Background: The second leading cause of preventable battlefield death involves airway management. Tactical combat casualty care (TCCC) guidelines emphasize combat casualty airway, breathing and respiratory evaluation, including respiratory rate (RR) measurement. The current standard of practice for the US Army medics is to measure the RR by manual counting. Manual counting methods are operator-dependent, and medics face situational stressors limiting accurate measurement of RR in combat settings. To date, no published studies evaluate alternate methods of RR measurement by medics. The purpose of this study is to compare RR assessment by medics against waveform capnography and commercial finger pulse oximeters with continuous plethysmography.

Materials and methods: We conducted a prospective, observational study to compare Army medic RR assessments against plethysmography and waveform capnography RR. Assessments were performed prior to and following exertion at 30 and 60 seconds with both the pulse oximeter (NSN 6515-01-655-9412) and defibrillator monitor (NSN 6515-01-607-8629), followed by end-user surveys.

Results: Of the 40 medics enrolled over a 4-month period, most were male (85%), and reported between less than 5 years of military and medical experience. The mean manual RR reported by medics at rest did not significantly differ from waveform capnography (14.05 versus 13.98, p is equal to 0.523); however, mean manual RR reported by medics on post-exertional subjects was significantly lower than waveform capnography (25.62 versus 29.77, p is less than 0.001). Time to medic-obtained RR was slower than the pulse oximeter (NSN 6515-01-655-9412) both at rest (-7.37 seconds, p is less than 0.001) and at exertion (-6.50 seconds, p is less than 0.001). While the mean difference in RR between the pulse oximeter (NSN 6515-01-655-9412) and waveform capnography in models at rest at 30 seconds was statistically significant (-1.38, p is less than 0.001).
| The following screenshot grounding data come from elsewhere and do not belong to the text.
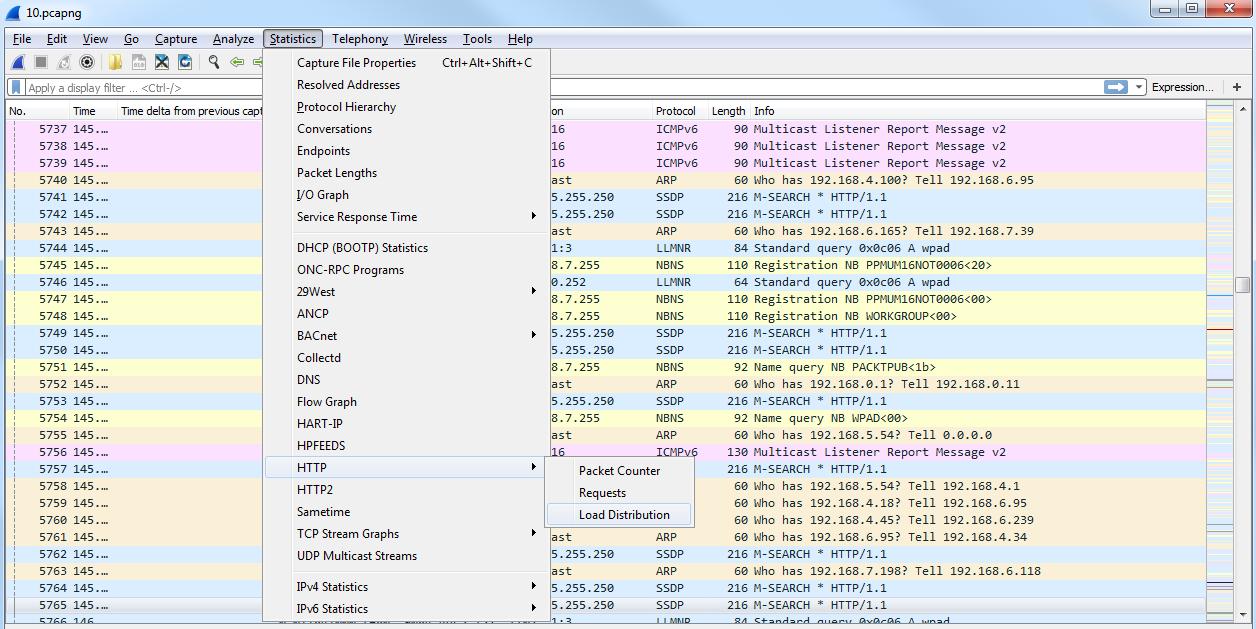
Task: Click the open capture file folder icon
Action: pyautogui.click(x=116, y=62)
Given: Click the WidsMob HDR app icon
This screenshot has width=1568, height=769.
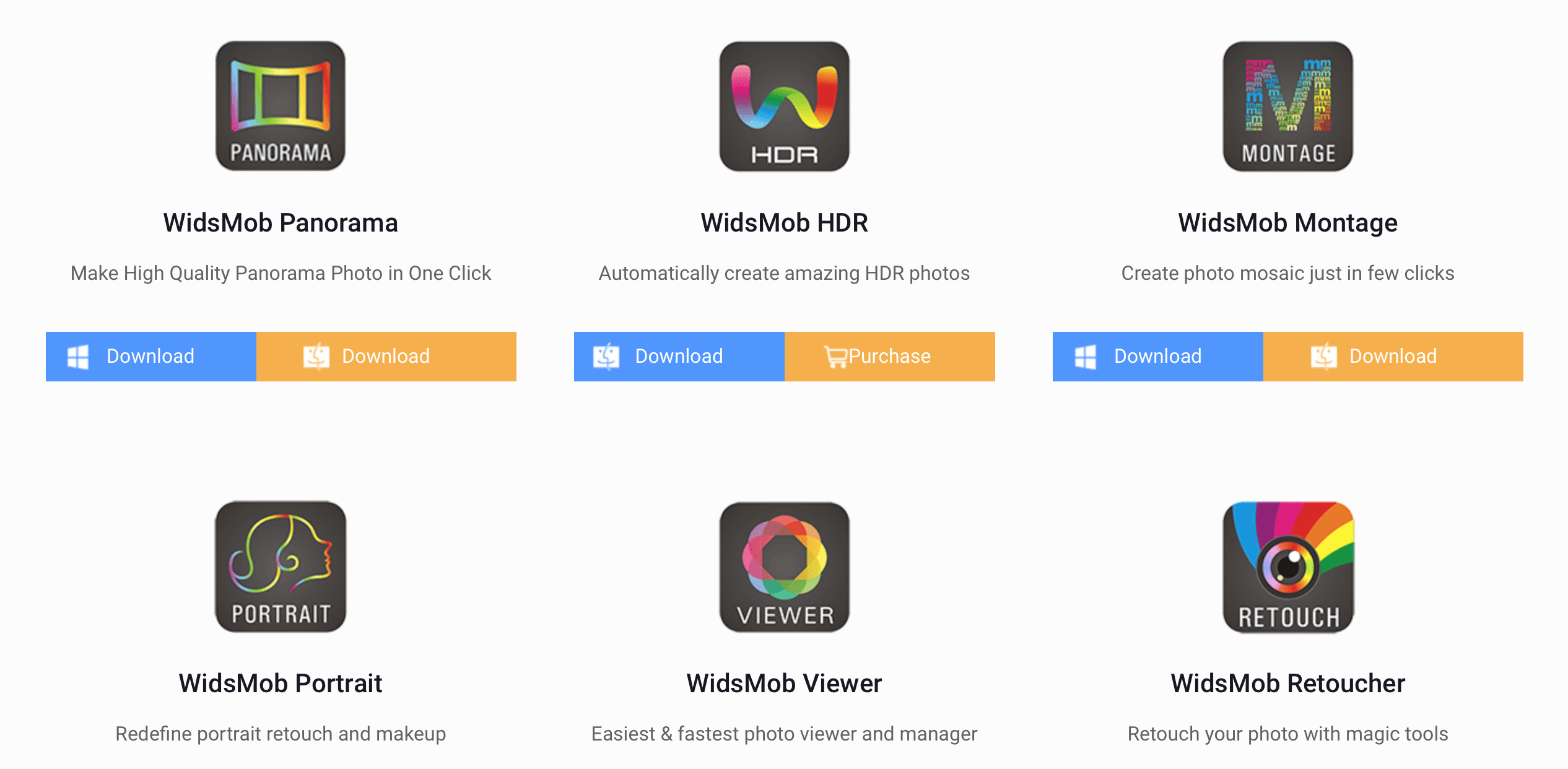Looking at the screenshot, I should pyautogui.click(x=783, y=106).
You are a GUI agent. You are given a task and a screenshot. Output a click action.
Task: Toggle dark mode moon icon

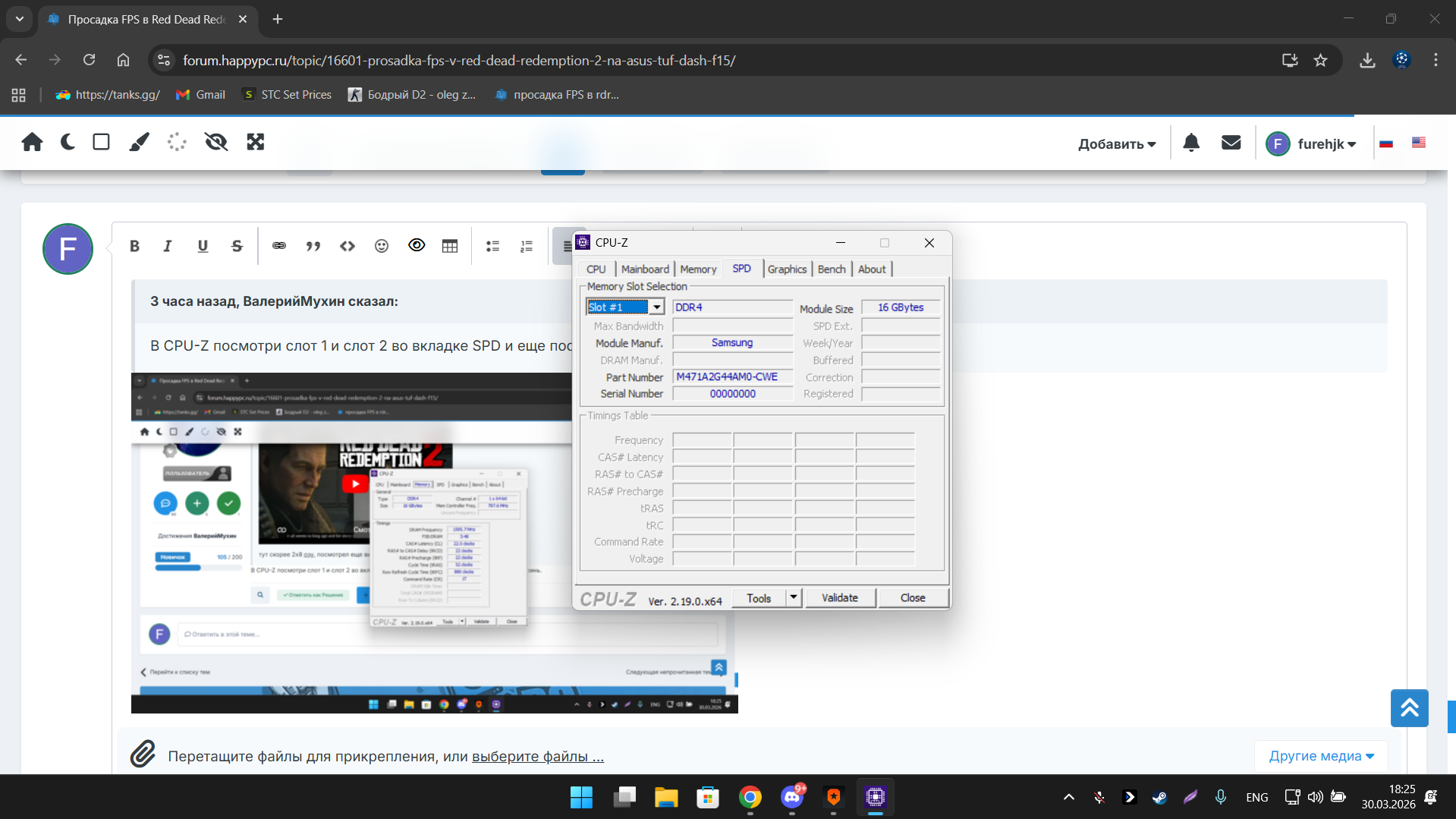pos(68,142)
There was no overall statistically significant differences in RR between the pulse oximeter (NSN 6515-01-655-9412) and waveform capnography in models at exertion at 30 seconds and at rest and exertion at 60 seconds.

Conclusion: Resting RR measurement did not differ significantly; however, medic-obtained RR considerably deviated from both pulse oximeters and waveform capnography at elevated rates. Existing commercial pulse oximeters with RR plethysmography do not differ significantly from waveform capnography and should be investigated further for consideration in fielding across the force for RR assessment.